Pese a todo, Trump se empecina en su buena relación con Putin y no teme afrentar a sus aliados tradicionales. ¿Por qué? Puede que sea el escozor que le produce que se considere ilegítima su presidencia. Al cabo, la historia la hacen seres humanos, con sus delirios y sus complejos, y Trump es un portentoso compendio de ambas cosas. Pero muchos nos resistimos a dejar inexplorada la sima, algo menos insondable, de los intereses colectivos y la acción política. Confuso, contradictorio o desalentador, Trump tiene un plan para su país y para el mundo. Walter Russell Mead lo ha resumido con sagacidad.

Desde la década de 1940, los presidentes estadounidenses se han comprometido con el orden posterior a la Segunda Guerra Mundial. Los revisionistas –y Trump es uno de ellos– creen que su mantenimiento ha costado grandes sacrificios económicos y militares a Estados Unidos y han beneficiado a Europa y, en especial, a Alemania. De ahí la idea de que la Unión Europea, capitaneada por Berlín, es el mayor enemigo comercial de su país. Si se les aprieta, los alemanes acabarán por aceptar otro modelo más barato y menos oneroso para Washington, empezando por una mayor contribución al presupuesto de la OTAN. Rusia, por el contrario, ha dejado de ser una amenaza vital para los intereses estadounidenses. Seguir definiéndola así no puede ser la clave de la estrategia europea de Estados Unidos. La distensión permitiría obtener el apoyo ruso en Oriente Medio y mantener a Rusia alejada de China.
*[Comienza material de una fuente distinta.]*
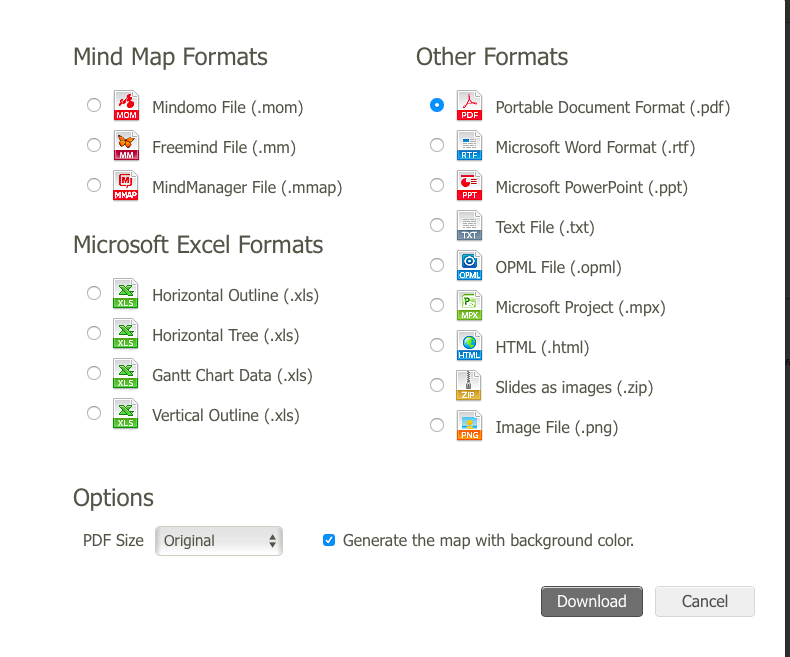Click the red PDF file icon
The width and height of the screenshot is (790, 657).
pyautogui.click(x=469, y=105)
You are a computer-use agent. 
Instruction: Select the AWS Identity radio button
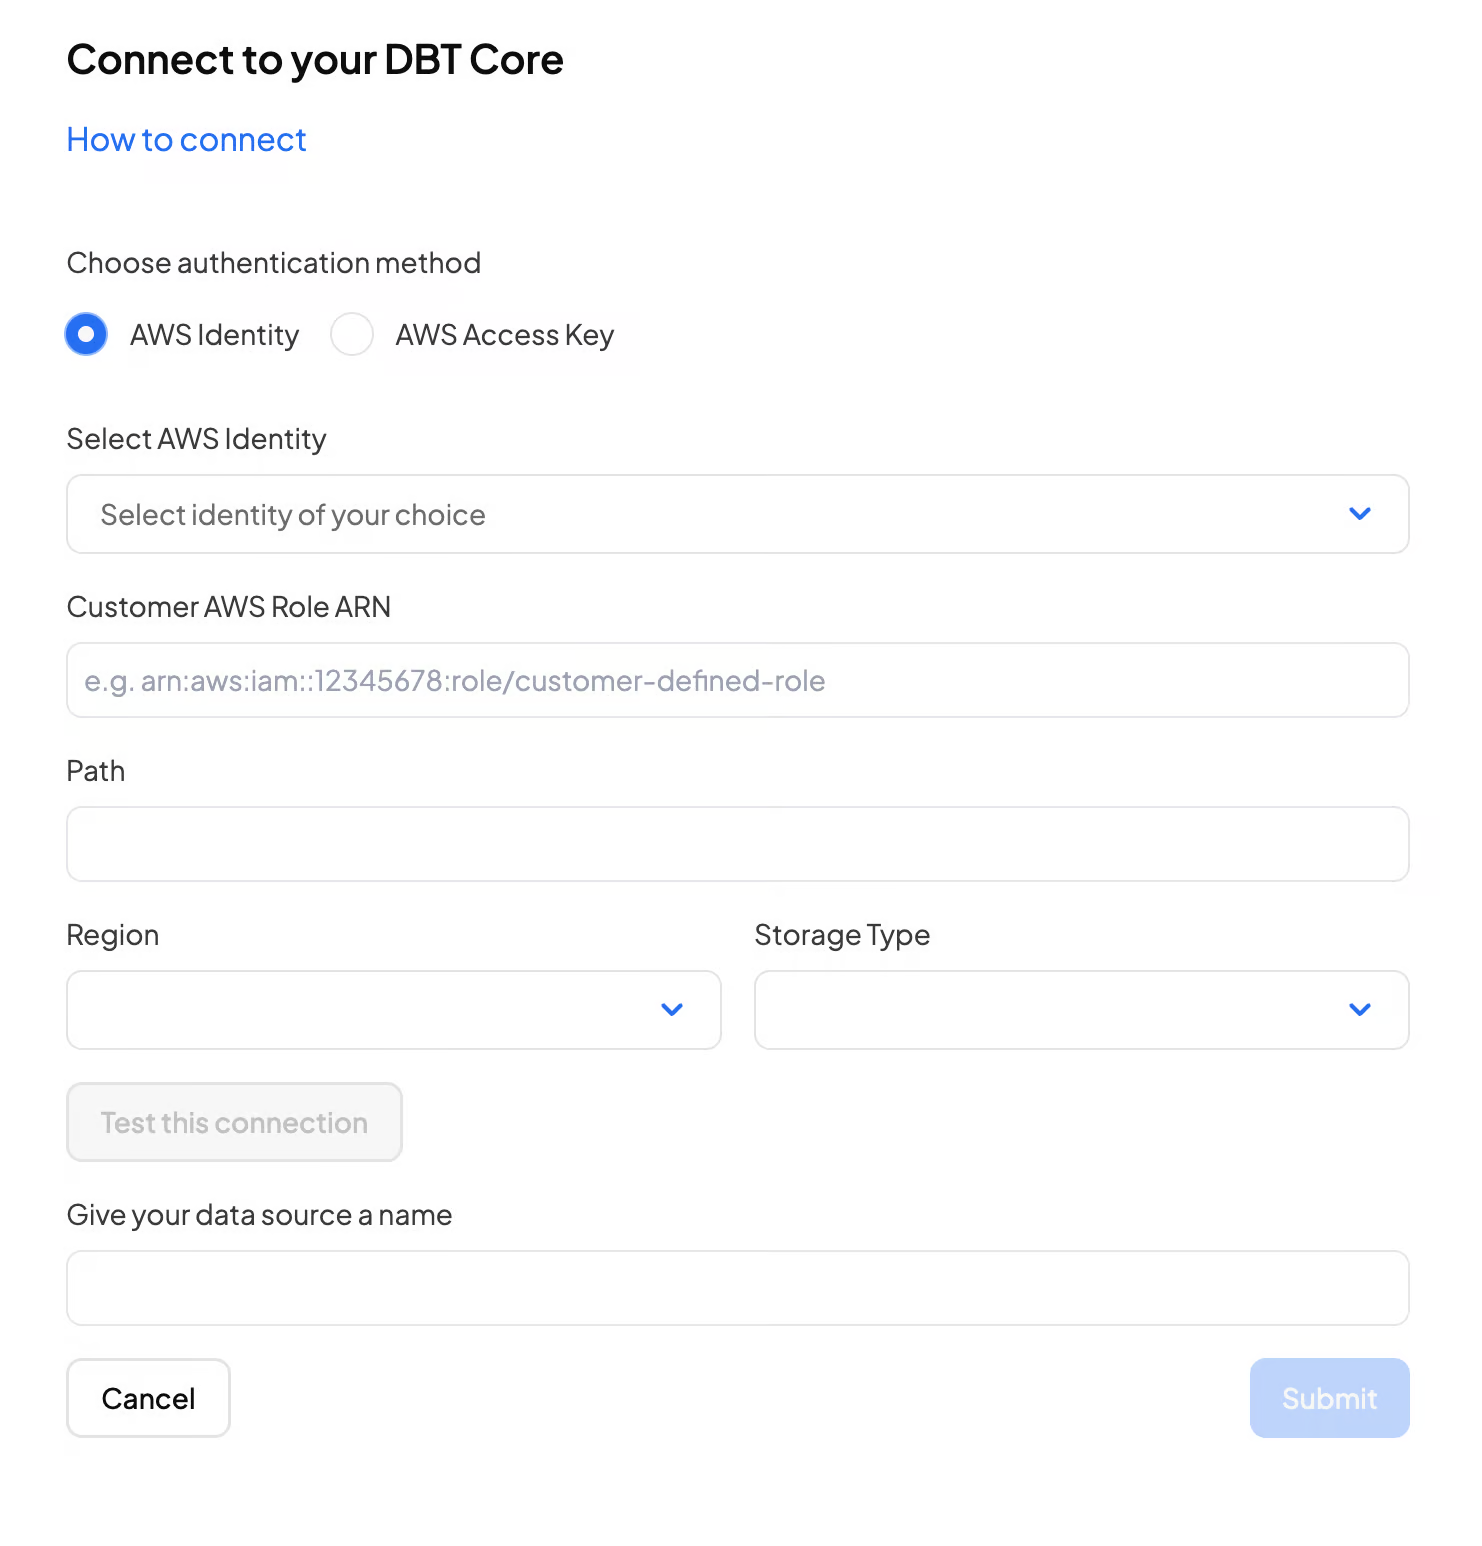86,334
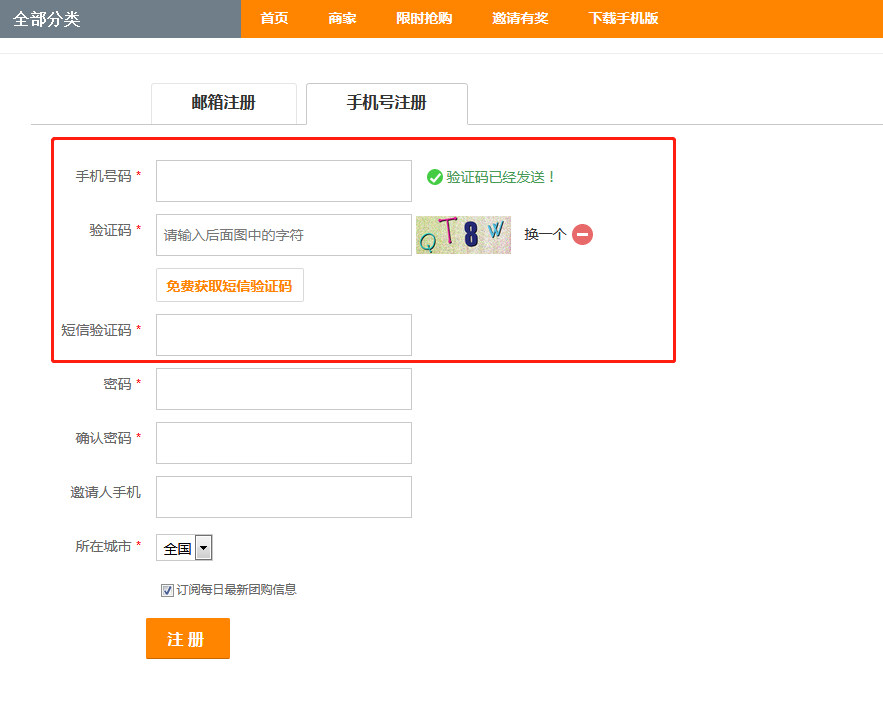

Trump no parece abrigar dudas sobre su opción estratégica. Tras una etapa de indecisión, ya desde antes de su gira europea, estaba resuelto a romper la tutela institucional de la diplomacia estadounidense, a la que aborrece, y avanzar en su guerra comercial con el mundo. En su opinión, los demás países necesitan tanto al mercado estadounidense que su cierre, aun coyuntural, les obligará a acceder rápidamente a mejores acuerdos comerciales y hará buena su apuesta por el Make America Great Again.

Así es la doctrina Trump y su impulsor parece dispuesto a correr y, sobre todo, a hacer que los demás corramos los enormes riesgos que implica. Como recordó en su momento Mike Tyson, todo el mundo tiene un plan hasta que le meten un directo a la mandíbula. Veremos cómo reacciona Trump cuando eso suceda.